Eine möglichst zügige Konsolidierung des Bundeshaushalts ist aus zahlreichen Gründen dringend zu empfehlen. So unterstützt derzeit die günstige gesamtwirtschaftliche Entwicklung das Sinken der Defizite erheblich, und in der Vergangenheit hat gerade die Verzögerung der Konsolidierung bei günstigen Rahmenbedingungen zum strukturellen Anstieg der Schuldenquote beigetragen. Angesichts der strikten Defizitobergrenzen der nationalen Schuldenregel ist zudem ein spürbarer Sicherheitsabstand sehr ratsam, um insbesondere bei negativen Überraschungen nicht Gefahr zu laufen, kurzfristig und dann potenziell prozyklisch gegensteuern zu müssen.[5] Auch sind die hohe Schuldenquote und die absehbare Demografie bedingte Belastung der Staatsfinanzen zu berücksichtigen. Hinzu kommen erhebliche fiskalische direkte und indirekte Risiken nicht zuletzt aus der aktuellen Finanz- und Staatsschuldenkrise, die das zügige Erreichen einer soliden Grundposition besonders wichtig erscheinen lassen. Deutschland ist ein entscheidender Stabilitätsanker in der derzeitigen Krise im Euroraum, und die hohe Glaubwürdigkeit mit Blick auf die Tragfähigkeit der deutschen Staatsfinanzen erleichtert nicht zuletzt die gemeinschaftliche Unterstützung anderer Staaten, die von einem starken Vertrauensverlust betroffen sind.



Fußnoten:

  1. Zur grundsätzlichen kritischen Beurteilung des im Rahmen der Schuldenbremse verwandten Konjunkturbereinigungsverfahren vgl. auch Deutsche Bundesbank, Zum Konjunkturbereinigungsverfahren im Rahmen der neuen Schuldenregel des Bundes, Monatsbericht, November 2011, S. 73.

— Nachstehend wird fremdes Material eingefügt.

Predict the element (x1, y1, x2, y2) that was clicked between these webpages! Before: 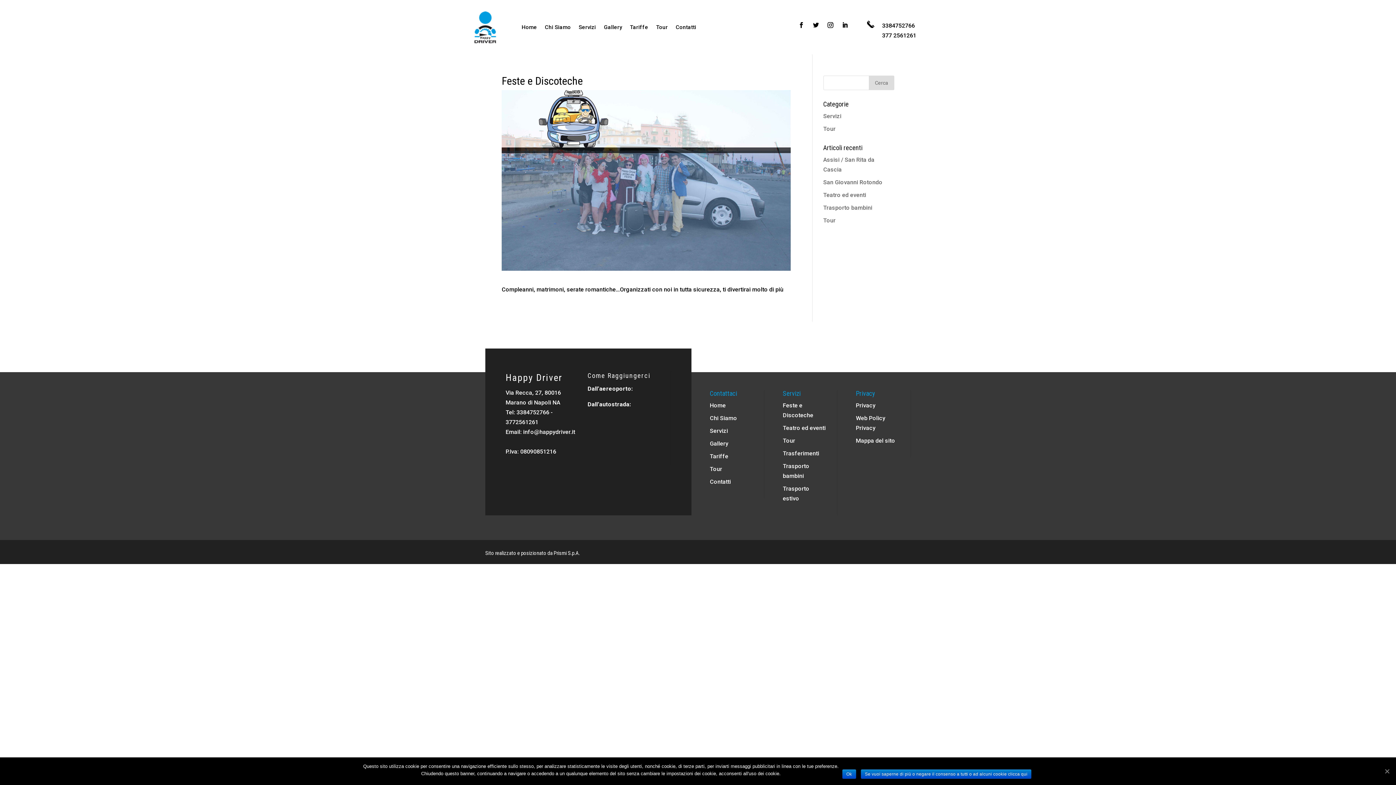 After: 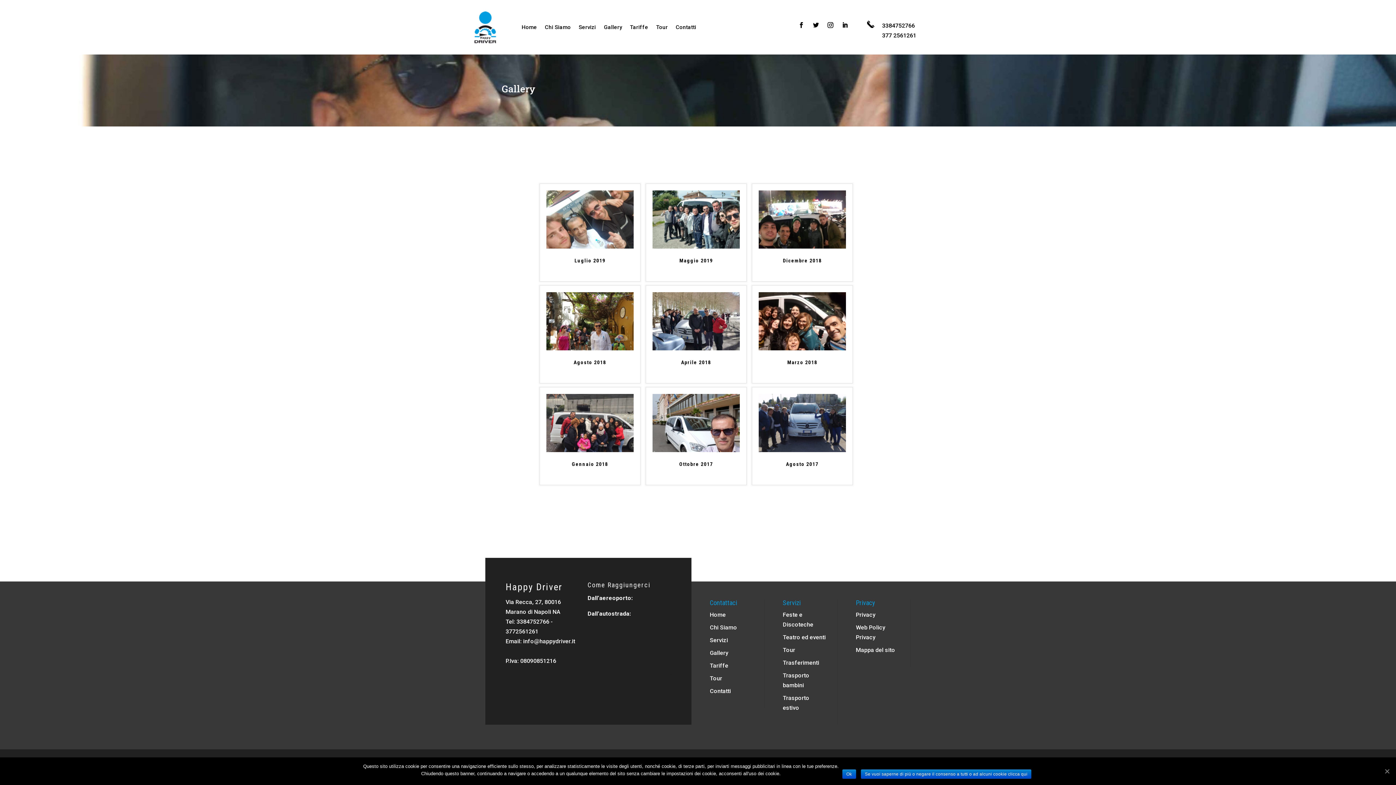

  2. Wohl auf Basis von Risikoüberlegungen werden seit 2012 offenbar alle Kapitalzuführungen an internationale Entwicklungsbanken im Bundeshaushalt unmittelbar als Vermögenstransfer klassifiziert und somit auf die Ausschöpfung der Kreditgrenze im Rahmen der Schuldenbremse angerechnet.
  3. Vgl. Deutsche Bundesbank, Öffentliche Finanzen, Monatsbericht, Februar 2011, S. 76. Mit dem Festhalten an dem überhöhten Startwert wurde im März 2012 eine Gutschrift von 25 ½ Mrd € oder 1 % des BIP aus dem Haushaltsvollzug 2011 auf dem Kontrollkonto angekündigt, da die strukturelle Ist-Neuverschuldung um diesen Betrag unter der festgelegten Obergrenze gelegen hatte. Mit einer Grenzbestimmung auf Basis des Ergebnisses 2010 hätte sich zwar auch eine Gutschrift ergeben, die aber mit etwa 10 Mrd € deutlich geringer ausgefallen wäre.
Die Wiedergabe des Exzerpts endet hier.